Charles Renouvier, historien d'une philosophie analytique des idées et des systèmes, parcourt l'évolution de la pensée religieuse de Renan et de sa vision du christianisme qui oscille entre le désir d'une religion synchrétiste, du christianisme révéré pour son action civilisatrice mais dont les fondements surnaturels ne sauraient résister à la montée de la science et du rationalisme positiviste, le christianisme épuré par le protestantisme, et finalement, ce christianisme simple, libre et sans dogmes, de l'Église primitive dont il est question dans ses derniers textes.

Renouvier n'hésite pas à faire ressortir les contradictions et l'«illogicité» de Renan, dont il critique, avec un certain humour, le «positivisme négatif».
Homme de sentiment très fin et d'intelligence pénétrante, infiniment au delà de ce qui se rencontre ordinairement chez les érudits, linguistes ou archéologues, Renan a apporté dans le sujet choisi de ses études, au moment ou sortant du séminaire il pouvait le traiter librement, ce qu'on n'y avait point vu jusqu'alors, un esprit de généralisation et une abondance d'aperçus n'excluant pas la sûreté de l'information; et avec cela la grâce et la clarté. Sans exiger du lecteur beaucoup d'approfondissement et de réflexion sur des choses pourtant profondes, il est parvenu à intéresser pour la première fois le public littéraire à des questions jusque-là laissées aux gens d'Église, et très ignorées non seulement de ceux qui sont devenus, ou qui s'en flattent, étrangers au corps de l'Église, mais encore de ceux qui lui obéissent, reçoivent son enseignement, et cependant ni ne l'examinent dans ses sources, ni ne le comprennent de la façon dont se comprennent des matières d'histoire commune à établir, et des matières de philosophie à étudier. De là le grand émoi autour de la chaire de Renan au Collège de France (1862).
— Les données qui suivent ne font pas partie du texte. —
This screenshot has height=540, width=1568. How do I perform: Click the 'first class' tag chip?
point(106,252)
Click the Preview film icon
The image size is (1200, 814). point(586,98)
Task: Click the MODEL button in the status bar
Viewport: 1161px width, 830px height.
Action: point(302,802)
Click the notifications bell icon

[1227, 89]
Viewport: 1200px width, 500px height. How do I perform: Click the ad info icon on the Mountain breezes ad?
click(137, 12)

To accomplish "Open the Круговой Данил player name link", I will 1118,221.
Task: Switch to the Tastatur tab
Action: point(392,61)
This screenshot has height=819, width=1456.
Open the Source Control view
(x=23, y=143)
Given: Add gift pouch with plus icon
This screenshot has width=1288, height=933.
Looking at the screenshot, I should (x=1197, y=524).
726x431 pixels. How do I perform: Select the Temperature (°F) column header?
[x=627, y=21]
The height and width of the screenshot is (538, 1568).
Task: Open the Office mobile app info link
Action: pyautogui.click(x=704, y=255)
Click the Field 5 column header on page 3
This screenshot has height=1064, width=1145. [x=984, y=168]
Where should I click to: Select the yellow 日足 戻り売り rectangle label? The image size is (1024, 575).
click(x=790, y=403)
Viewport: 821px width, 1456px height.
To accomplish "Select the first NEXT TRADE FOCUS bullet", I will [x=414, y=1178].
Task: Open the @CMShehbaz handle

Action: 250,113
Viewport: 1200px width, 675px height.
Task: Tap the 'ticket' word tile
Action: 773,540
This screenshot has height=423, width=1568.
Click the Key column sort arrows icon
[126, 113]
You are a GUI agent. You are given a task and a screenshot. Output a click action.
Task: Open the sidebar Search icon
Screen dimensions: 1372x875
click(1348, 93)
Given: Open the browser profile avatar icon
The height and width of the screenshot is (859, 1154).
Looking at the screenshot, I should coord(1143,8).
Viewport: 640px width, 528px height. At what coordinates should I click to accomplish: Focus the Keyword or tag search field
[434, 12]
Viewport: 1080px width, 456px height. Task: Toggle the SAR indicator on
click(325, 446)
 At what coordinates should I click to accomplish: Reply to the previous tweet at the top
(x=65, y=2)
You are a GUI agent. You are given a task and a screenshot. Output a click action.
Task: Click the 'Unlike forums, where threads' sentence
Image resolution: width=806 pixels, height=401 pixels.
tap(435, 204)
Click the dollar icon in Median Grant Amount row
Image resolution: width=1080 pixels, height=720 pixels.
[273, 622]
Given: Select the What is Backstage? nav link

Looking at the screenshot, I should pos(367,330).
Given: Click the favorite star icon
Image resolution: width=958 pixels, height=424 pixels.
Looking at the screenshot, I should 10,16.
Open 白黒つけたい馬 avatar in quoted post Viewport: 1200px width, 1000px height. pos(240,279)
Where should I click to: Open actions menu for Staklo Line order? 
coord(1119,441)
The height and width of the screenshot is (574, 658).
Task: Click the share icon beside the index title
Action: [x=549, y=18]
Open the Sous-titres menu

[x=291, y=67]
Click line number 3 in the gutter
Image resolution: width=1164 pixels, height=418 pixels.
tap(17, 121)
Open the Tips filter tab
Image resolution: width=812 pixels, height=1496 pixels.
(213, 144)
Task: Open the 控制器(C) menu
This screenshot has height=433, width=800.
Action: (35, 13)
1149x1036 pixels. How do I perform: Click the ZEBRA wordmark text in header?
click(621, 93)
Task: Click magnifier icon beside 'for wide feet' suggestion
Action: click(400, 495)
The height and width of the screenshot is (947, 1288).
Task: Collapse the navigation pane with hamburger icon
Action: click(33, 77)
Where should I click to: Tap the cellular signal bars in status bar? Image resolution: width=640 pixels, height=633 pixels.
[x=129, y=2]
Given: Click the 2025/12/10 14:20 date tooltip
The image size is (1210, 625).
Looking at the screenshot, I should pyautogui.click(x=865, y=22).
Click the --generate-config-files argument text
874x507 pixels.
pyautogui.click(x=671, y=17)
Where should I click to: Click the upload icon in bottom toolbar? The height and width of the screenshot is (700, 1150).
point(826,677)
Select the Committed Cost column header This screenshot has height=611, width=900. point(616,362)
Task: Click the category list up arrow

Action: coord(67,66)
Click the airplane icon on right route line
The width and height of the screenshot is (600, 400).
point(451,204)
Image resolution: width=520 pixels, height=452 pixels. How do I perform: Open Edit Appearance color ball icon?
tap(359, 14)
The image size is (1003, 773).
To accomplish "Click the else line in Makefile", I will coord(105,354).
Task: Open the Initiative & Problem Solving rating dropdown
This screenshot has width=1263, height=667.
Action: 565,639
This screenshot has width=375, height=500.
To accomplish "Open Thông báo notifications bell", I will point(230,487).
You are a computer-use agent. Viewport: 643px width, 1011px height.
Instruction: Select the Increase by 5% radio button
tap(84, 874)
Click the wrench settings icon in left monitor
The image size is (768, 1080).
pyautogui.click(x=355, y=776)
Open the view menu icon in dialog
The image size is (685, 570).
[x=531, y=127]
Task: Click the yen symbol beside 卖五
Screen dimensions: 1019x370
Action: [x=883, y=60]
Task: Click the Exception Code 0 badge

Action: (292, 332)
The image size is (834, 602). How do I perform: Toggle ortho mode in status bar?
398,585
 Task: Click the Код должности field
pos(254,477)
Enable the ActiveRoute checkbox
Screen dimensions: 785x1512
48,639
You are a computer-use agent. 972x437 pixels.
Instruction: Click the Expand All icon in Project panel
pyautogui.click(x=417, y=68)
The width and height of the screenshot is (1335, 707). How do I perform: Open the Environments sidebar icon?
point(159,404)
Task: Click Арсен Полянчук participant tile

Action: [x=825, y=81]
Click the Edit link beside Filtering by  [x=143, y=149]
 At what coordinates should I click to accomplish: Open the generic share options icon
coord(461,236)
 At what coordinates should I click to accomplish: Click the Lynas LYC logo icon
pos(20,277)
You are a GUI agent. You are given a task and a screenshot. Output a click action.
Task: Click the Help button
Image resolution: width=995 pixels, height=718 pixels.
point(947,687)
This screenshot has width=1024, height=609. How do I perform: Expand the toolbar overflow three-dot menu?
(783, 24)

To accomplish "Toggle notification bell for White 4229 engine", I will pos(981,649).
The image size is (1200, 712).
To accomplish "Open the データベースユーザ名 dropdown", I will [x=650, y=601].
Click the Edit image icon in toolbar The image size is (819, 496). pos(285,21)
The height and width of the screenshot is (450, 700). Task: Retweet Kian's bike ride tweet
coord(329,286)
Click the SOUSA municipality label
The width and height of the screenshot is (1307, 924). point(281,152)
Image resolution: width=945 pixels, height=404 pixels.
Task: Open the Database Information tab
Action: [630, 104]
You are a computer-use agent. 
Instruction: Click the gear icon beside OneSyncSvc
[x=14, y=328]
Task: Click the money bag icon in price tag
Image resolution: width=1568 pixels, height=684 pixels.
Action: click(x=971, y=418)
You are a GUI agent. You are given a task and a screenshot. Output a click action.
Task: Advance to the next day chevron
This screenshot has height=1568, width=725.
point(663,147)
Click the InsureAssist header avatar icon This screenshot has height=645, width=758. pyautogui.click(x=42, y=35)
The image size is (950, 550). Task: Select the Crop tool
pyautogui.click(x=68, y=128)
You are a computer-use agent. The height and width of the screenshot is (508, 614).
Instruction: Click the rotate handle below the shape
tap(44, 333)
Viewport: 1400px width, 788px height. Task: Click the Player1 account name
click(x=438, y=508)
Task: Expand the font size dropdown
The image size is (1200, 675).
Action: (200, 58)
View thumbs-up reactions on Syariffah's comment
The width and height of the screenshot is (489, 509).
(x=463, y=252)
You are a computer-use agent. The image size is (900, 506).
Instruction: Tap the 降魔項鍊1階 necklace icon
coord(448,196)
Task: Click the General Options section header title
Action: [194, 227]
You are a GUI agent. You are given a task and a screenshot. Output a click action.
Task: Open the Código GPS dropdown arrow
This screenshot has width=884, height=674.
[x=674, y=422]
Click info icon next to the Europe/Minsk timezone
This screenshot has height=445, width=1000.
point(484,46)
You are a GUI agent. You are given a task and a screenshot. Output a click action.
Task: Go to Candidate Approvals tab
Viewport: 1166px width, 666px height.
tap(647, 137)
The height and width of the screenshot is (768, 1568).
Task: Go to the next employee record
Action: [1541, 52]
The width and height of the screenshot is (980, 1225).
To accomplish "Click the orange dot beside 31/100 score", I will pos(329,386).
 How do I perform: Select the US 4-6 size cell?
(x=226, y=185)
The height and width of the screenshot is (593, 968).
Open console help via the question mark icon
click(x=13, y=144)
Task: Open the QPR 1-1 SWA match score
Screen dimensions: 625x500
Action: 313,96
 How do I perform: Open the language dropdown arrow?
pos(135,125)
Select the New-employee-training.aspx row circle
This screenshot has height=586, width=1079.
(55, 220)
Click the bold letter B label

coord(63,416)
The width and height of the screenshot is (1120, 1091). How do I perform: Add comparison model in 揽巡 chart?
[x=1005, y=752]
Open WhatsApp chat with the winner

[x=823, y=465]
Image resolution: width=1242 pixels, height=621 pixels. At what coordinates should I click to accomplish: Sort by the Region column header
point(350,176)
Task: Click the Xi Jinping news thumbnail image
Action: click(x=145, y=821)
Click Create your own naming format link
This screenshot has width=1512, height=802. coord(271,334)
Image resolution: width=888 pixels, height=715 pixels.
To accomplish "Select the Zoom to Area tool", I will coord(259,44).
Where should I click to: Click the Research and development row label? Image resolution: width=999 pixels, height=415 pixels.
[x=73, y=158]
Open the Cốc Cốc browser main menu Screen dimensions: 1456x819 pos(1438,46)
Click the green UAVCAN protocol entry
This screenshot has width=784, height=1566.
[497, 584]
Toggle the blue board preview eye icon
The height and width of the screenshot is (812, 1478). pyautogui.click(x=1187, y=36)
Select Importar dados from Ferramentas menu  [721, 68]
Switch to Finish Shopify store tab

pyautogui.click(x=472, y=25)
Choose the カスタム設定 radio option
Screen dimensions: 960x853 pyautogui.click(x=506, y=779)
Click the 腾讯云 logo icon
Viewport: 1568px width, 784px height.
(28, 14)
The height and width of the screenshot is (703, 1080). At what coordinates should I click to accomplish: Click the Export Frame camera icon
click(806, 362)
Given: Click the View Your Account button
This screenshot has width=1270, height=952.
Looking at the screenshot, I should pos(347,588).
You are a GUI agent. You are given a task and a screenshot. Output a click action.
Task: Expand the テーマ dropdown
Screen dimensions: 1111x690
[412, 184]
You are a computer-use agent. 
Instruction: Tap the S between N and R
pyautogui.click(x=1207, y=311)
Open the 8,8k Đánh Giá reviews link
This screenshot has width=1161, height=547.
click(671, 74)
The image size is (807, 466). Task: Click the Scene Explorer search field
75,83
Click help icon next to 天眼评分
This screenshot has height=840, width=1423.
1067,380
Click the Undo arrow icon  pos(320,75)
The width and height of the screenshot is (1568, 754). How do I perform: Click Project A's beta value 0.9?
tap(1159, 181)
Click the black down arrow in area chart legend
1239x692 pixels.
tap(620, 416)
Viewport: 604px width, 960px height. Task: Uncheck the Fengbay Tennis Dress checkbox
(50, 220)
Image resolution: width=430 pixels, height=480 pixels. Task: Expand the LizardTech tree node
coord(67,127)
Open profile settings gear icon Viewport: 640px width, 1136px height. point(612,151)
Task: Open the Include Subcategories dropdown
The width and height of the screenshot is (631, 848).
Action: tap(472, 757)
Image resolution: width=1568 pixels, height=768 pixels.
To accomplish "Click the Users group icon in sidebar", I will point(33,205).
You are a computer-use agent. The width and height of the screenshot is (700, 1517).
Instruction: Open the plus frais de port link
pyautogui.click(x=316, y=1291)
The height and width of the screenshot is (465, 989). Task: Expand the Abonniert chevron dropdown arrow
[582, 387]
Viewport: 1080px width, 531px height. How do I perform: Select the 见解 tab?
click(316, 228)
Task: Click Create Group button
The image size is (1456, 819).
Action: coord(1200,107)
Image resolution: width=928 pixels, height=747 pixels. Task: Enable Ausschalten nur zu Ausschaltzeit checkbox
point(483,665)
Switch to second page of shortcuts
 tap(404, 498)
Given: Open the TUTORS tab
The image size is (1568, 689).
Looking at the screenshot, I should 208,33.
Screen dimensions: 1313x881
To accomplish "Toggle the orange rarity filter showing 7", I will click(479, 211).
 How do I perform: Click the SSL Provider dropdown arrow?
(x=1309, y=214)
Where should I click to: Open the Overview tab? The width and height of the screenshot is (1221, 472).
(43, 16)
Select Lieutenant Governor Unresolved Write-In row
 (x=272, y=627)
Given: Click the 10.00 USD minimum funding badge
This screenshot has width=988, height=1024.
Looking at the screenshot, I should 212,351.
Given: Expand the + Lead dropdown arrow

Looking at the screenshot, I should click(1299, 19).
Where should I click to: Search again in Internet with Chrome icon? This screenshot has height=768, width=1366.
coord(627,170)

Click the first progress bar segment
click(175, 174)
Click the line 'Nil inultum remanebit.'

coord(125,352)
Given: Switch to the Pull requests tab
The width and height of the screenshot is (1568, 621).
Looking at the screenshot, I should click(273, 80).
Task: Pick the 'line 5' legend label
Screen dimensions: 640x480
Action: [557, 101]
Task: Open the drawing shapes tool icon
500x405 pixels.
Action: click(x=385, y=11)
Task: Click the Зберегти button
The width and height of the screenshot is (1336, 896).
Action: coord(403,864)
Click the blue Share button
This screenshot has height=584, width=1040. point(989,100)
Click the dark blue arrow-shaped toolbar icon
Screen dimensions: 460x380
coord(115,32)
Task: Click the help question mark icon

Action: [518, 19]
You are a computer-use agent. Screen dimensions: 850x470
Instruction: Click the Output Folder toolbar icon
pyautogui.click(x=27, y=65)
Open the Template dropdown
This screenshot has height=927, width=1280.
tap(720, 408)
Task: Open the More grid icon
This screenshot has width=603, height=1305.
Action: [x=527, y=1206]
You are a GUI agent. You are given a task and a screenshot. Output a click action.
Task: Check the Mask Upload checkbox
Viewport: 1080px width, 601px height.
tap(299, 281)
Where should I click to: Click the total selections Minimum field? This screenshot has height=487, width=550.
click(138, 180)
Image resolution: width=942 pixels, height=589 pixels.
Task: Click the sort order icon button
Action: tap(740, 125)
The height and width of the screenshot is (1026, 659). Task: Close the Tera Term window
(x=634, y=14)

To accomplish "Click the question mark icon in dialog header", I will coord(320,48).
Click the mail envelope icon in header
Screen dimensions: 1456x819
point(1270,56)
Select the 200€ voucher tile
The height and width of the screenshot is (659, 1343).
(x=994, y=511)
Il y eut protestation contre un prétendu scandale, et soulèvement de la classe théologique des lettrés (escortée de ses fidèles), qui se voyait menacé de perdre le monopole de certaines études, et le crédit moral qui les accompagnent. Car il est clair que défendre de mettre en doute la «divinité de Jésus-Christ», dans l'enseignement public, c'était défendre d'y étudier librement le sens des Écritures 1.

Au début de la réaction catholique de notre siècle, Chateaubriand avait, on le sait, rendu au catholicisme un public sympathique en faisant valoir la poésie des légendes et du culte de l'Église. Il n'avait touché aux dogmes, encore moins à leur histoire, que sans les expliquer, se contentant de les faire briller sous un vague aspect sentimental. Le public, qui en France, ne lit pas la Bible, et ne trouve guère dans l'Évangile — quand il l'ouvre par hasard — qu'un rappel des traits appris à l'enfant parle curé, était resté, en sa partie même la plus cultivée, dans l'ignorance, l'indifférence ou le dédain à l'égard des questions de théologie, non seulement en elles-mêmes, mais dans leurs rapports avec la philosophie, avec l'histoire de l'esprit humain dans ses plus hautes aspirations. Cette honteuse lacune de la culture des nations catholiques a été jusqu'à un certain point diminuée depuis trente ans par des travaux de tendances et de mérites divers, dont les meilleurs sont restés confinés dans les cercles protestants; mais la Vie de Jésus et l'Histoire des origines du christianisme de Renan sont les ouvrages qui, seuls chez nous, et autant peut-être que cela était possible, ont forcé l'attention de la classe instruite à se porter sur l'histoire et la critique des croyances, sujet sérieux par-dessus tout autre, et duquel dépend probablement un avenir moral des peuples, dont la méthode des sciences expérimentales ne renferme certainement pas le secret. Si l'exégèse des Écritures a pu faire connaître à nos catholiques, au moins son existence comme science, et apprendre aux lettrés, aux penseurs, aux hommes politiques, en France, que cette religion qui les tient enchaînés de mille liens, et que cependant ils sont habitués presque tous à regarder comme une étrangère pour l'ordre des connaissances réelles, est une chercheuse de vérité à sa manière, et dont les investigations importent à l'humanité, c'est à Renan qu'on le doit.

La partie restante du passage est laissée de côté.